» Written problem
Repeat the listing word for word, from the line holding "The width and height of the screenshot is (910, 544)." through the end, both included. Leave the pictures out of your answer.

» Records to use
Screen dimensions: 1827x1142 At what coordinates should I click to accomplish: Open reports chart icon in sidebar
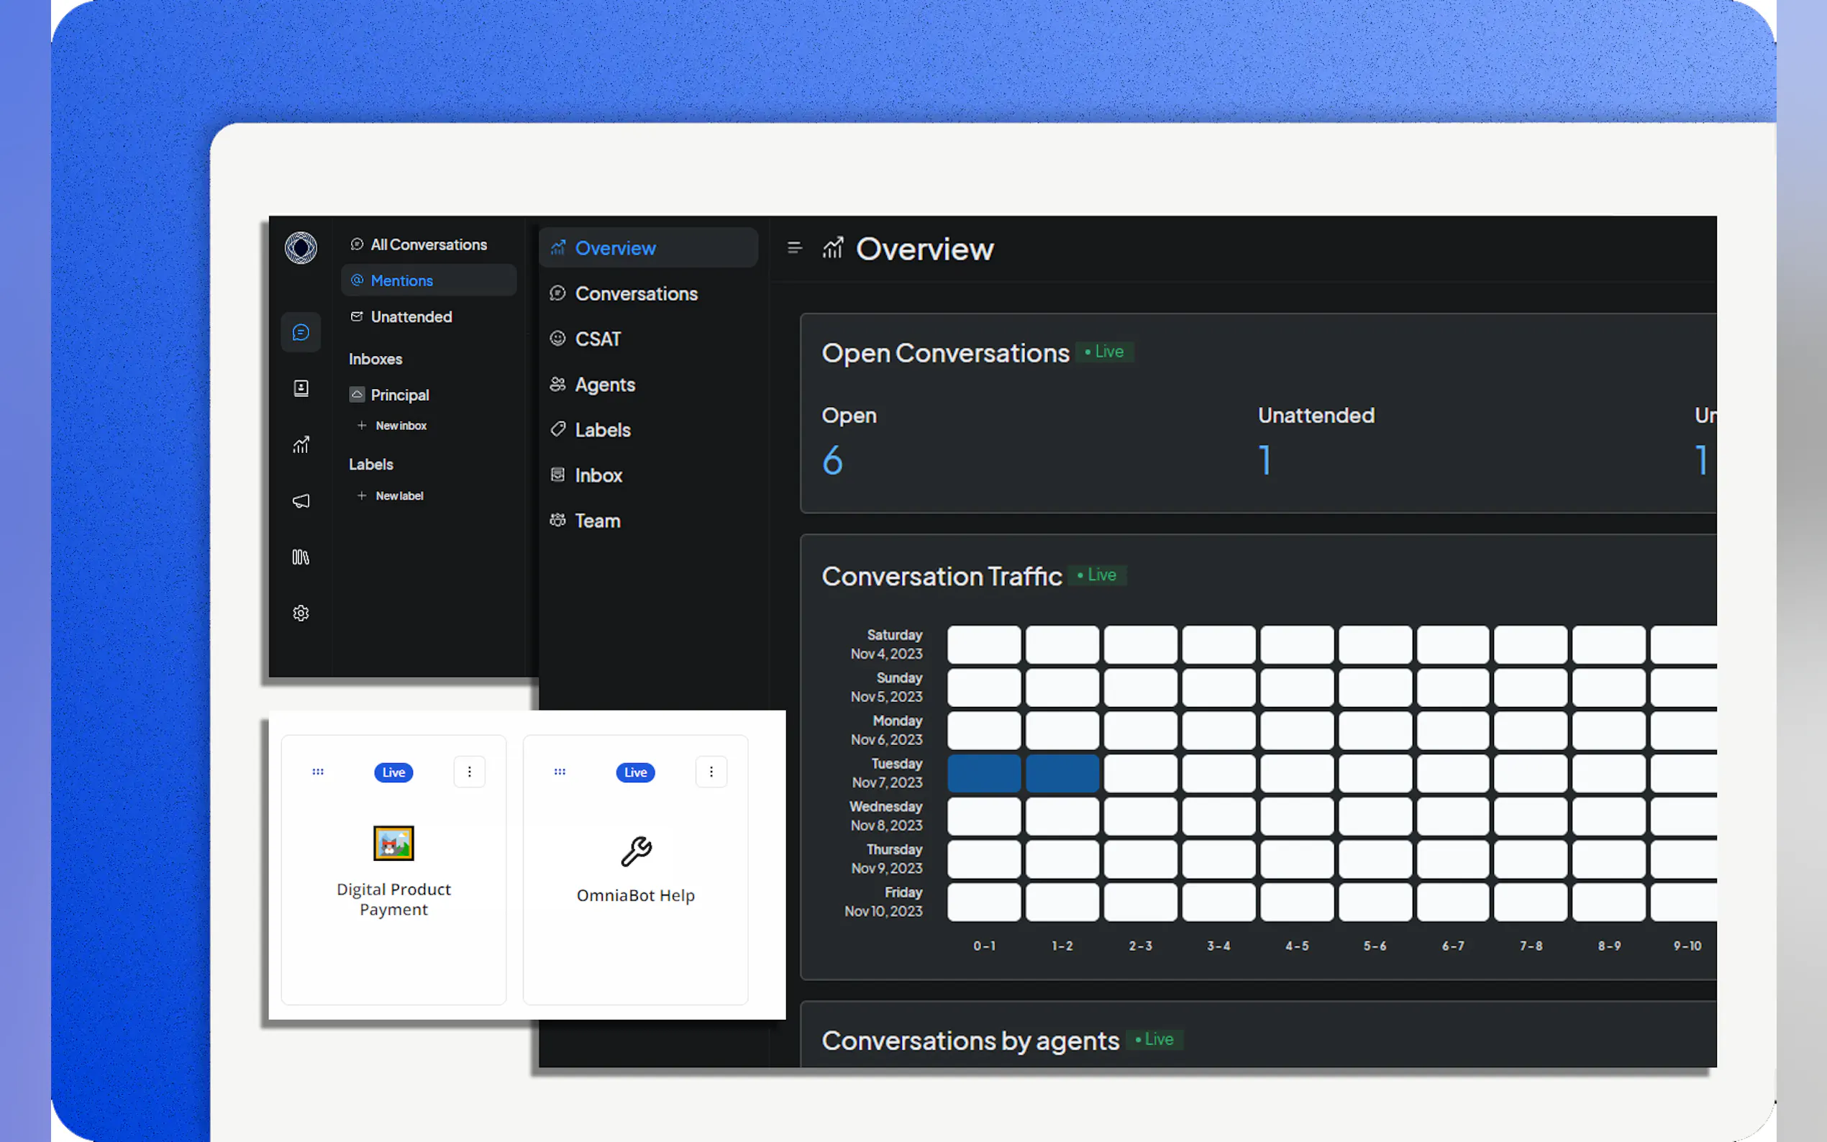point(301,445)
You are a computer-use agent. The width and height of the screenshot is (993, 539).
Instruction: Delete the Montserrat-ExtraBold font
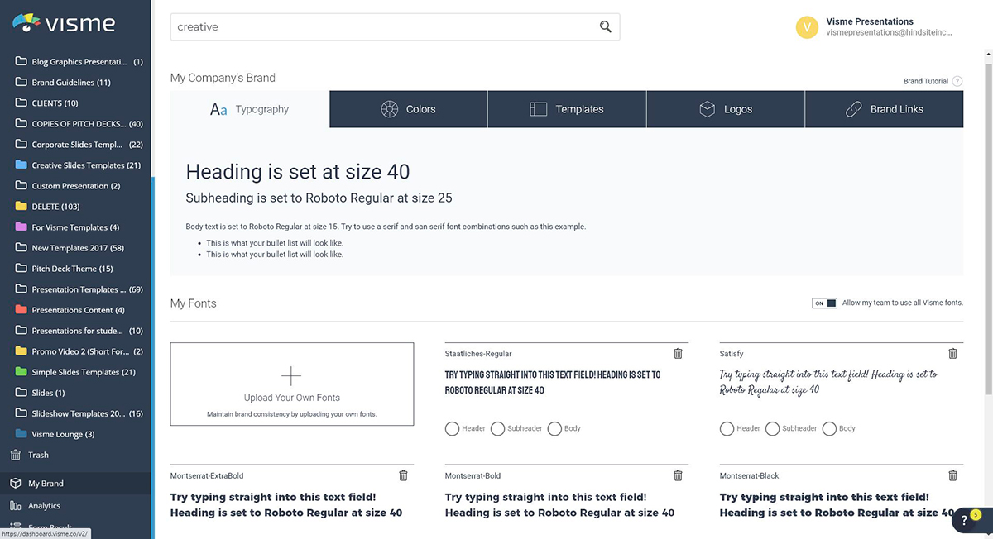(x=403, y=475)
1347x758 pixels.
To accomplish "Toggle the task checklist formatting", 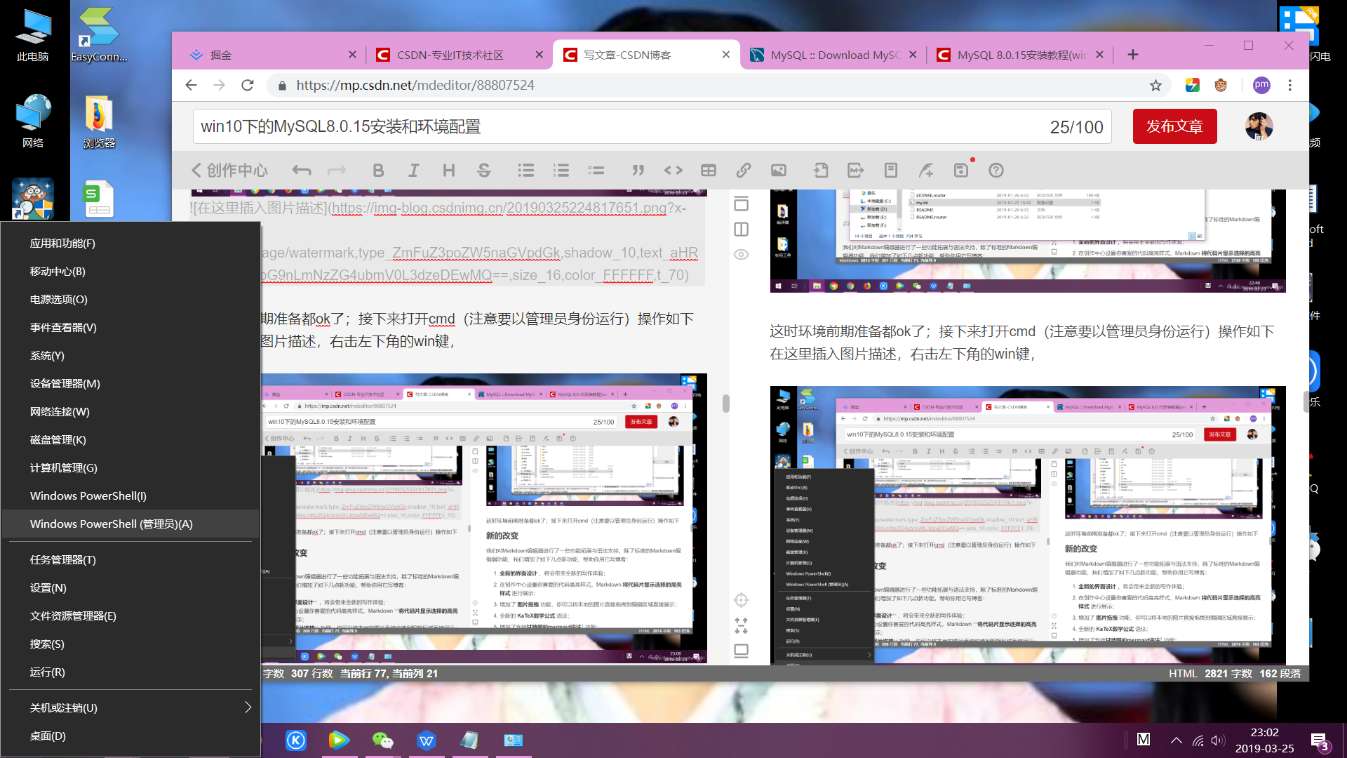I will point(596,170).
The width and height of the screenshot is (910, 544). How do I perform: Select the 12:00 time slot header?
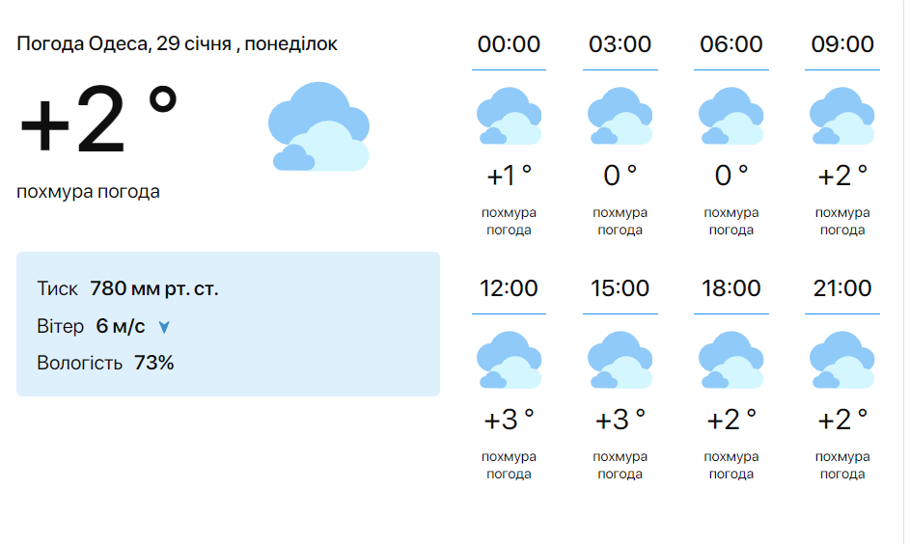(509, 288)
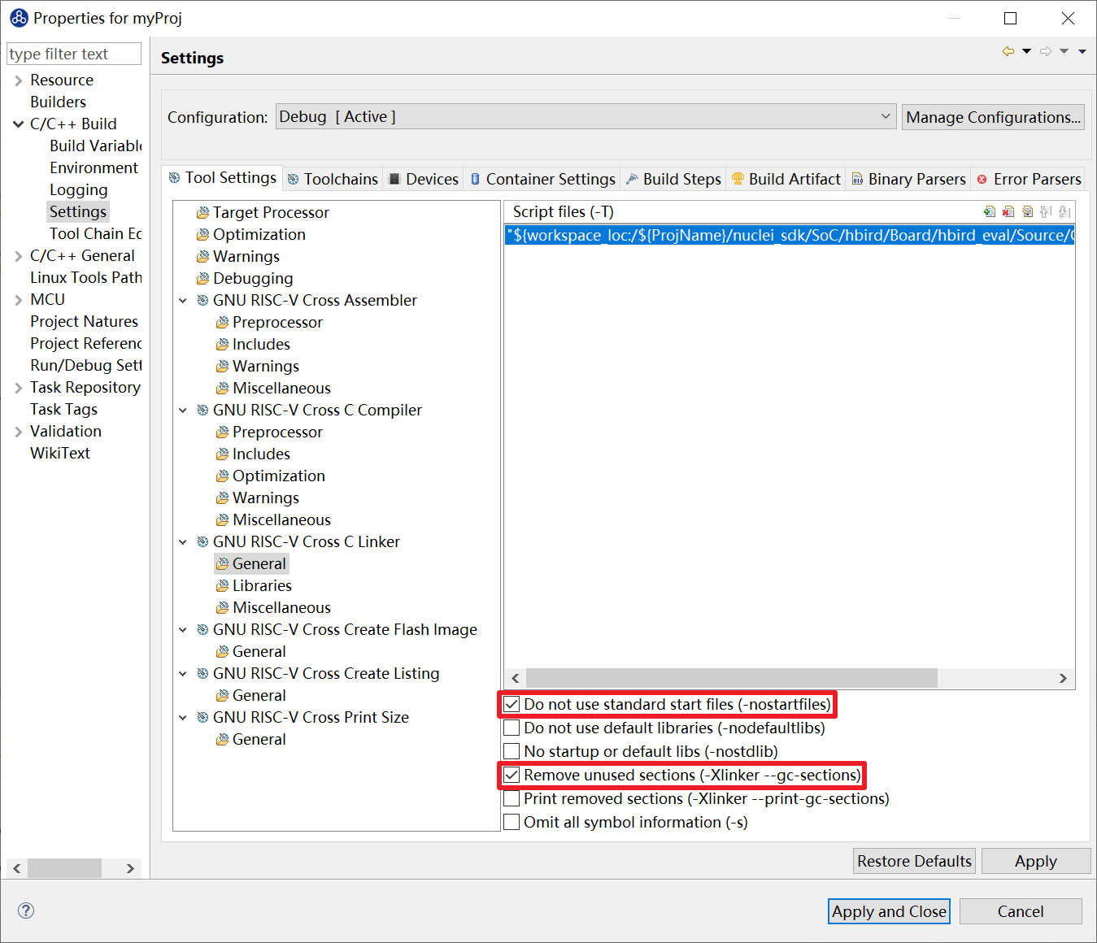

» Solution
The width and height of the screenshot is (910, 544). How do I perform: Select the 12:00 time slot header?
(509, 288)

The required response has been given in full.